5) Discussion, seventh paragraph. Please provide citation(s) after Nup153.

We have provided citations after Nup153.

6) Subsection “Labeling of CypA”. Please indicate whether you verified that CypA, labelled at C51, binds CA with the same affinity as unlabeled CypA.

We have carried out SPR experiments to verify that CypA, labelled at C51, binds CA with the same affinity as unlabeled CypA. This information has been added to the Materials and methods section.

“CypA labeled at C51 binds in surface plasmon resonance measurements to immobilized CA or CA hexamers with the same affinity as unlabeled CypA.”

7) The bibliography needs to be cleaned up – at least 5 citations lack volume/ page indicators. In addition, several of the references in the Introduction should be updated with more recent references.

We have added missing volume/page indicators and more recent references to the Introduction.

8) Throughout the manuscript, virus-like particles carrying GFP within the Gag polyproteins are used. While this may not influence mature capsid formation or stability, this possibility should at least be acknowledged.

We have added a section to the Discussion to point out that the viral particles used in this work carry GFP within the Gag polyproteins, and that this modification may affect mature capsid formation or stability.

“Here we have quantified the fraction of particles of different stability for a viral particle that lacks HIV envelope protein and has GFP inserted into the Gag polyprotein. […] It is therefore important to note that wild type HIV may exhibit a different distribution of capsid stability types.”

9) The authors refer in various parts to binding to the CA monomer vs. hexamer, but CA at the indicated concentrations would be a dimer (unless constructed to form the hexamer).

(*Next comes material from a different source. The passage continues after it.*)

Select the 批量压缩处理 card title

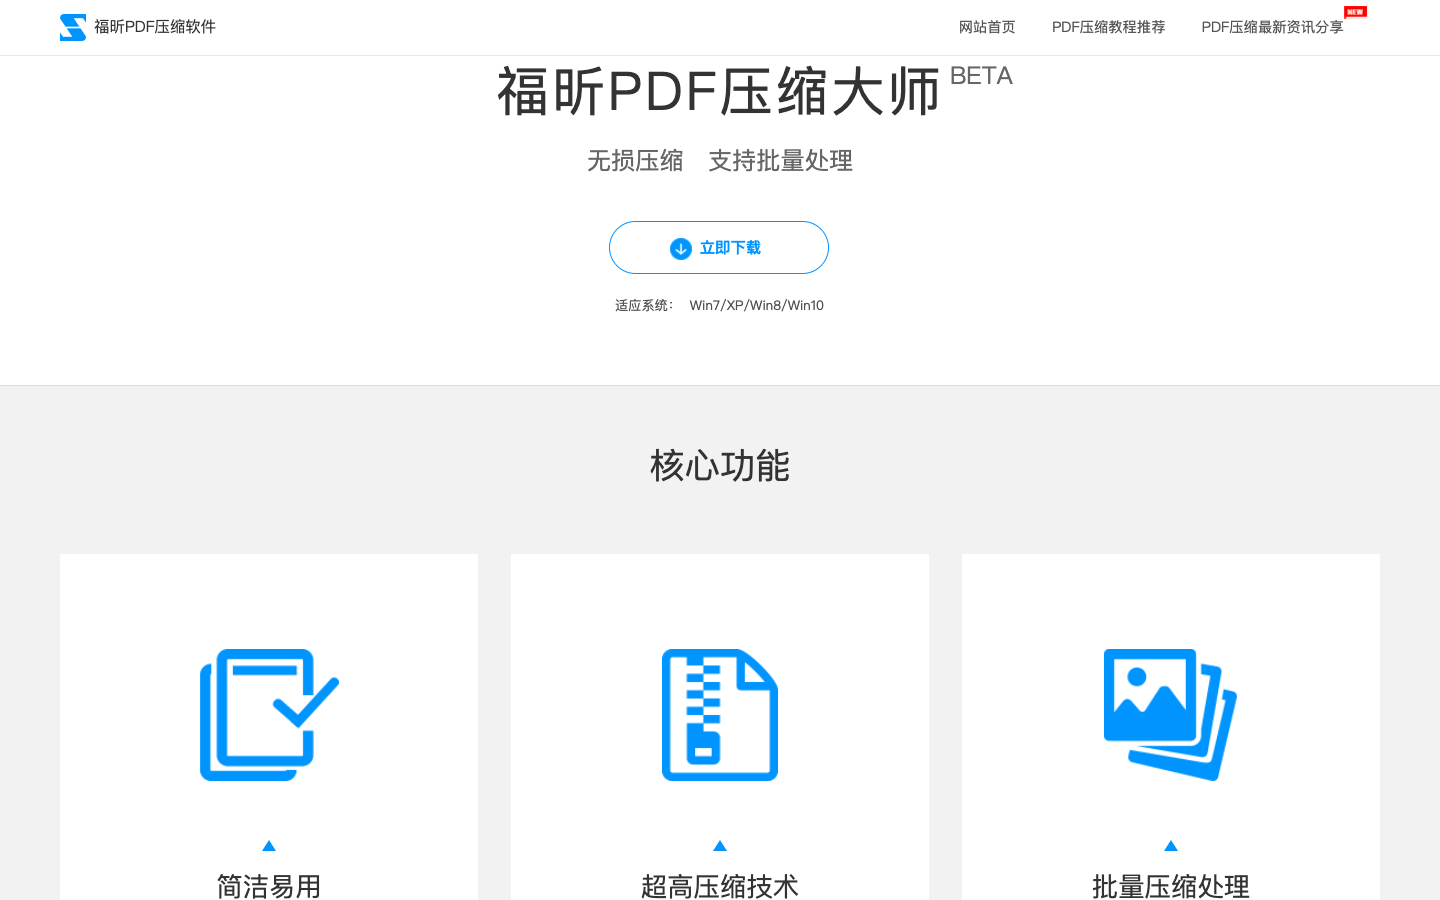(x=1171, y=885)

We have changed the manuscript to refer to the recombinant CA K158C immobilised on the SPR chip as “CA”. The immobilisation of CA on the SPR chip was carried out at a concentration of 2.6 μM (about 7-fold lower than the K_D for CA dimerization of ~18 μM). The immobilised species are likely to be a mixture of primarily monomers and some dimers.

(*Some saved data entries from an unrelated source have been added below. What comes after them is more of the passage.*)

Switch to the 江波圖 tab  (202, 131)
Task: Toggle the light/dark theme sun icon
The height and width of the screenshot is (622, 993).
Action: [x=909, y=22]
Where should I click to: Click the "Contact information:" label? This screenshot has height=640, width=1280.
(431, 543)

10) It makes sense to use PF74 at the relatively high concentration, where it is supposed to affect capsid integrity, but it would also be informative if this experiment were performed at the low concentration, where others have argued that the compound only affects cofactor binding without disturbing capsid architecture.

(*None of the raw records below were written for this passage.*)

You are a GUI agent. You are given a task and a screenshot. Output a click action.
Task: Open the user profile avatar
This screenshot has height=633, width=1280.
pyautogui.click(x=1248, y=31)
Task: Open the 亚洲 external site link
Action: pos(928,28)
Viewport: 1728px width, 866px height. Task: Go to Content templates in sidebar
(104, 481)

We agree that dissecting out the relative effects on capsid of PF74 at different concentrations and the impact of this on direct uncoating, cofactor binding and cofactor induced changes could be of significant interest. We feel that this would be worthy of a comprehensive study of its own that is focused on this question and plan to focus on this in future work.

11) Subsection “Kinetics of protein binding to intact HIV capsidsKinetics of protein binding to intact HIV capsids”, last sentence, should read "CA" rather than "CypA".

We have corrected this mistake.

Additional statistical issues:

1) Although some datasets harbor error bars, the paper does a rather poor job describing numbers of biological replicates (independent experiments) and technical replicates (number of replicates within individual experiments). Although single-molecule datasets comprise many individual measurements, biological replicates surely still apply. The easiest way to supply this transparency would be to state in the figure legends how many replicates were done.

The number of replicates for data sets have been added to the respective figure legends.

2) Figure 2A lacks error bars, and thus may be representative of one of x number of replicates (as mentioned, please supply such info). Also, please define error bars (SEM, SD, etc).

We have added the number of replicates for Figure 2A and defined error bars in the figure legends for Figure 2 and Figure 6.

3) The paper lacks statistical considerations of results differences. For example, is the influence of 20 μM CypA in Figure 2C significant? It would seem that something like a t test analysis will readily address this question. Authors should more comprehensively analyze results statistically.

We have added statistical analysis of the differences in Figure 2 and Figure 6.